You should have just stopped there. That "or takes the place of a sale" rider
is a very recent invention. You know what else takes the place of a sale?
Spending your time doing anything else and ignoring the fact that the work
even exists. If I could have paid to listen to a song from artist A and
instead I listen to a song from artist B (free or paid, but we'll assume it
was with permission either way) then that "takes the place of a sale" for
artist A, but there's absolutely nothing immoral about choosing to listen to
artist B's song instead. Or reading a book, or sleeping, or whatever.
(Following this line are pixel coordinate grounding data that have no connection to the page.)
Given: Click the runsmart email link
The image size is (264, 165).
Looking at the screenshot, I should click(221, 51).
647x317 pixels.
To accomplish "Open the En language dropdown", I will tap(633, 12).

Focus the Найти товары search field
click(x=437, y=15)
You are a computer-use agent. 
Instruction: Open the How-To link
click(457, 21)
You
could even write your own songs and give them away for free, directly
_competing_ with artist A and taking the place of _many_ sales, and there
still wouldn't be anything immoral about that. Artist A was never guaranteed
sales, so they haven't lost anything simply by not making a sale. They still
have their copy of the work, so they have not in fact been deprived of
anything.

Complaints about piracy always read to me as: "You aren't complying with this
monopoly which was promised to us in a rather one-sided deal with a third
party (government) which (unilaterally) claims to represent you. If you don't
shape up—or even if you do—we intend to sue you for everything you own in
courts run by our beneficiaries and otherwise do whatever we can to ruin your
life, just on general principles and not because we suffered any actual
damages." And yet _they_ have the audacity to pretend to claim the moral high
ground…

------
Santosh83
Well my ISP gives out a dynamic IP address each time my DSL modem connects to
them, so this tactic only reveals who downloaded what when they were assigned
my current IP. Nothing much can be inferred from this data unless you _are_
the ISP or govt and can tie the IP to the subscriber.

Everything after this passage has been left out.